YouWish agony auntHold on a second. You talk as if you have no control over your life. Not true and you know it. I'm a musician as well (keys)...not only could you pick up a really good effects processor for your guitar, but a set of headphones keeps it nice and quiet.

Also, you are how old and don't have a job? You mention not liking it here in America -- do you have citizen or legal resident status? If so, get yourself a job, or another band. You know how easy it is to audition -- where I live here isn't New York or L.A., but there are city papers here with pages upon pages of bands looking to audition singers and musicians.

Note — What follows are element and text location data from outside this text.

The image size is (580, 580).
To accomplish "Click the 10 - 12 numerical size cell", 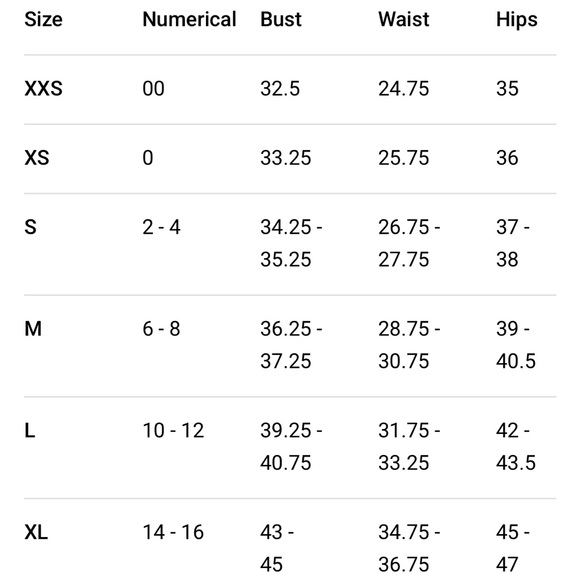I will click(x=173, y=431).
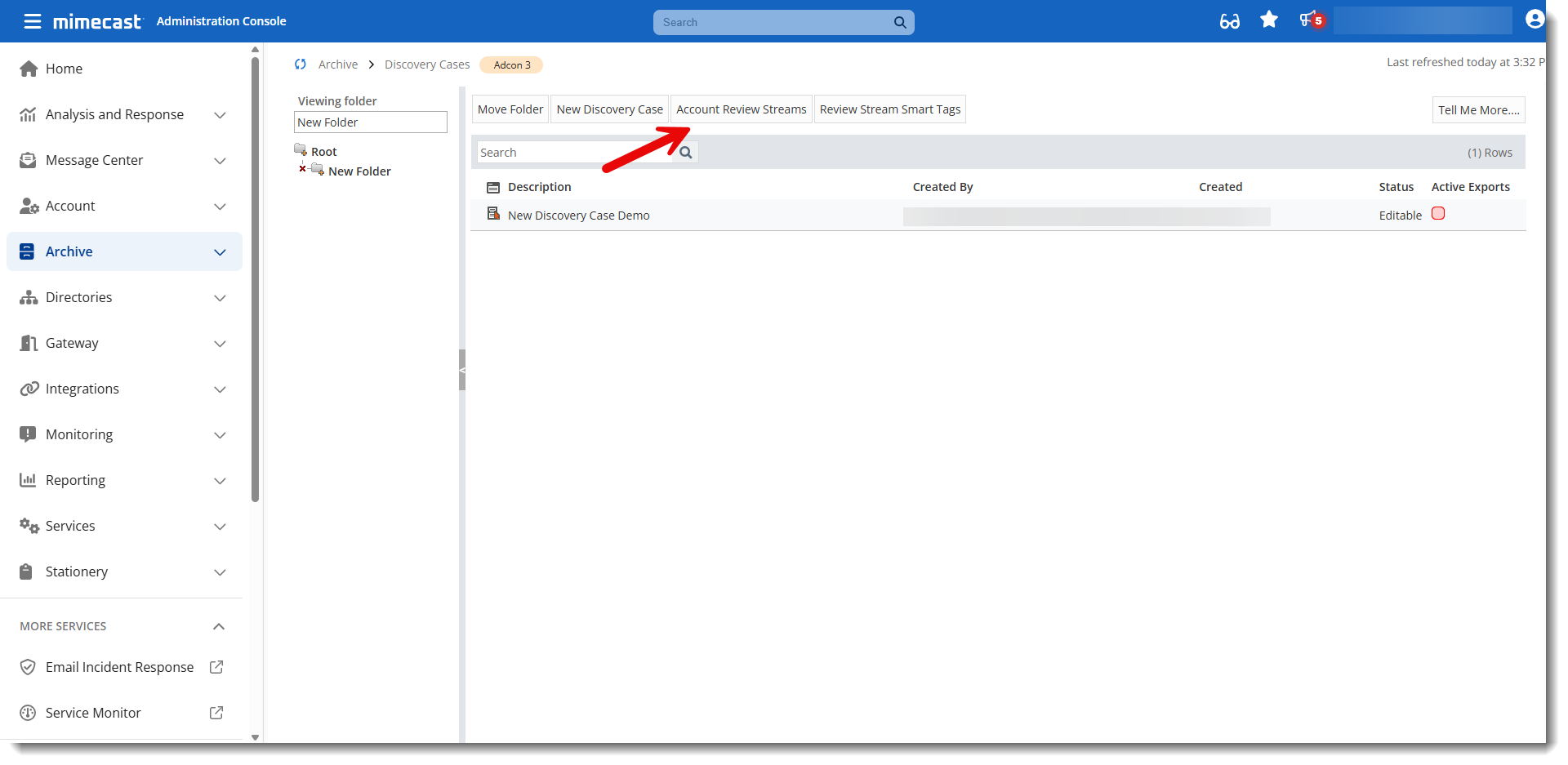Screen dimensions: 1568x765
Task: Open the user profile icon
Action: [1534, 20]
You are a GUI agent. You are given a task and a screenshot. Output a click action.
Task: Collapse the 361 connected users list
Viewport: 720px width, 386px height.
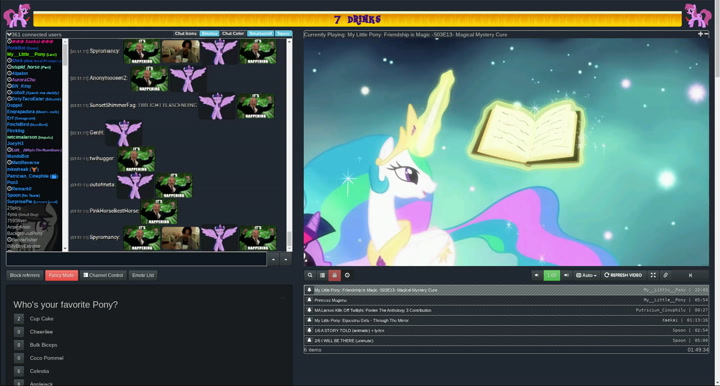(9, 34)
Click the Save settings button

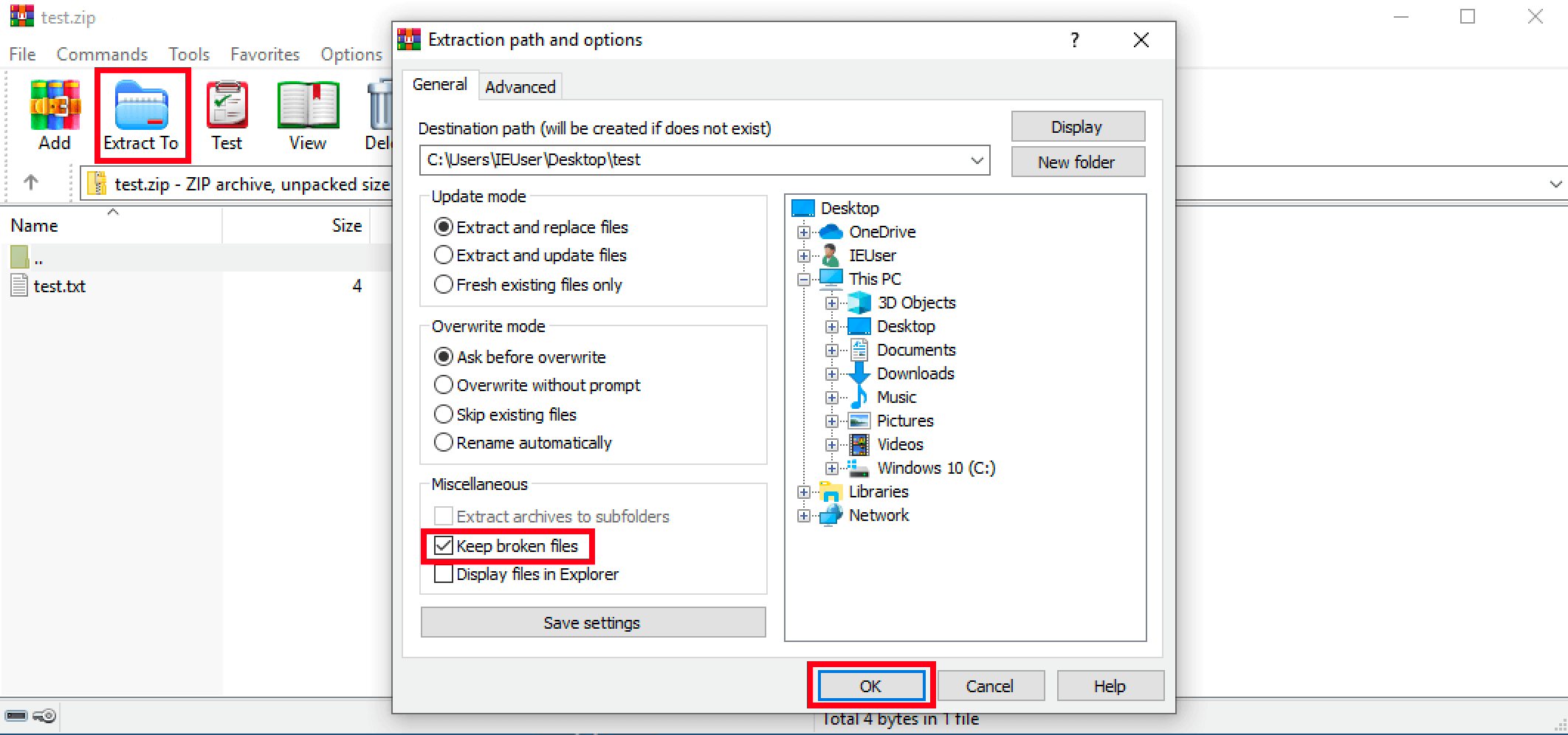click(x=592, y=623)
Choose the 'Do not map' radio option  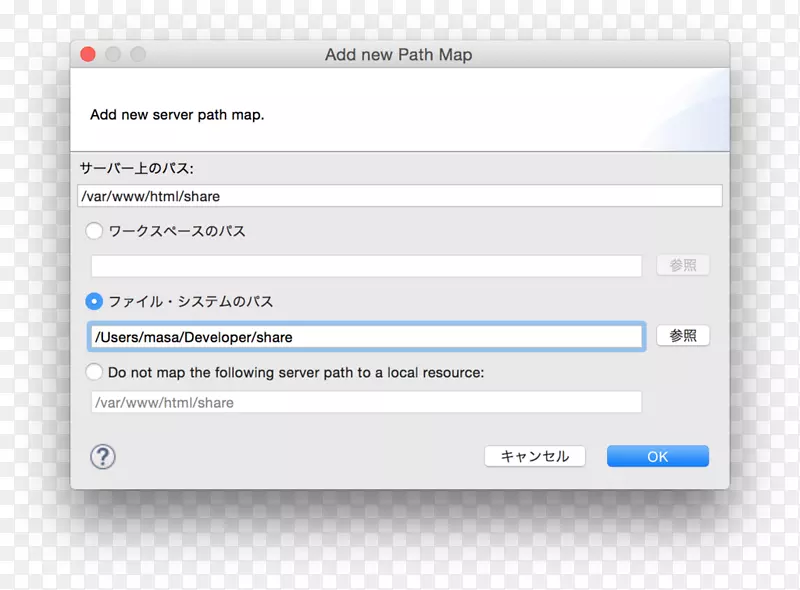pyautogui.click(x=95, y=372)
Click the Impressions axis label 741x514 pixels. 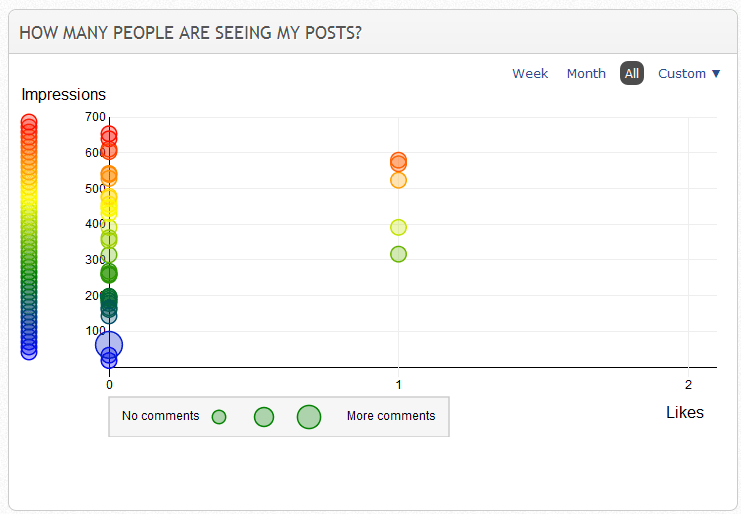point(64,95)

Guitar/Bass I see constantly as well as singers for pretty much every single genre known to man.

There was a time when I was in college and shortly afterward when I didn't have space and had a bunch of people where I lived, so playing and singing at the hours I wanted to were out, so I actually leased out a small space, set up my keyboard, my portable studio, a couple of mics, some sound dampeners, and that was my studio. Only cost me $205/month at the time. I didn't have to worry about hours or anything. I even set up a cot for when I needed the time there. You might consider something like that.

As for your mom's son, challenge him. If he touches you or hurts you, have the police arrest him. Get a voice recorder and record his tirades to turn him into his dad and show your mom. Again, you don't need to put up with a bully.

Other than that, you need to see someone for help. If you're in depression, that is serious. Talking to a therapist is a big deal, or you will be creatively paralyzed and miss out on the rest of your life.